**Exercise directions:**
Using "will" as the search string, find the matching lines below and copy them.

**Supplied data:**
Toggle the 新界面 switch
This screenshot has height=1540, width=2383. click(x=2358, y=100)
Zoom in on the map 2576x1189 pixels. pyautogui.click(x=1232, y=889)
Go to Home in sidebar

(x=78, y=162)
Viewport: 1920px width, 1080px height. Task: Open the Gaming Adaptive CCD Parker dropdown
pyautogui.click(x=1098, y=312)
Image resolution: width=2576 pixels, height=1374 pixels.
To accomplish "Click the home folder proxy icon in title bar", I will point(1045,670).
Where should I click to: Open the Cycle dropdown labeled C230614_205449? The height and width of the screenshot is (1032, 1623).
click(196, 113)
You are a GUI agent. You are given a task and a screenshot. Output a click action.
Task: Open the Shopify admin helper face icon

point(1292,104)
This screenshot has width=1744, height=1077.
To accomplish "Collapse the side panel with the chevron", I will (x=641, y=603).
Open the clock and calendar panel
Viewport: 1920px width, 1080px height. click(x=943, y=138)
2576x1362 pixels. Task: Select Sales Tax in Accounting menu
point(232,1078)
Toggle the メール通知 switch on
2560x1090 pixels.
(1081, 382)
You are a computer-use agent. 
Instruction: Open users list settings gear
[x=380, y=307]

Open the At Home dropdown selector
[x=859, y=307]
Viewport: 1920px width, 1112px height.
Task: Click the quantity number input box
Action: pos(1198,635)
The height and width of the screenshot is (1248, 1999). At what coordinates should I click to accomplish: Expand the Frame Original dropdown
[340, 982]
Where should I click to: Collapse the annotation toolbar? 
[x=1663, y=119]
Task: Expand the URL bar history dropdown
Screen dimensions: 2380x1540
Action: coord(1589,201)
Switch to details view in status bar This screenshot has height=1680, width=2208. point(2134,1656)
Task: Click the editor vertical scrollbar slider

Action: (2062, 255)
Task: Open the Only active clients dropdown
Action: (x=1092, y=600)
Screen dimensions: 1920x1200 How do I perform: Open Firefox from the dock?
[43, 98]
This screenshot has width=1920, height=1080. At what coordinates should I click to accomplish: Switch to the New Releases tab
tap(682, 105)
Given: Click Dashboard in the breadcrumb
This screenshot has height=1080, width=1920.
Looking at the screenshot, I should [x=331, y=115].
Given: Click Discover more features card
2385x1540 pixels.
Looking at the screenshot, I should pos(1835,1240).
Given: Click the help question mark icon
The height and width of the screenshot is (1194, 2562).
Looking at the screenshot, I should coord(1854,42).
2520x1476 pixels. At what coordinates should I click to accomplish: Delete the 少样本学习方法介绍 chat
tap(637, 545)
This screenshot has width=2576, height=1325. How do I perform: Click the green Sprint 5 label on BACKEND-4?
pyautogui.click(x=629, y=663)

**Answer section:**
To accomplish "Click the home folder proxy icon in title bar", I will point(1045,670).
To accomplish "Collapse the side panel with the chevron", I will (x=641, y=603).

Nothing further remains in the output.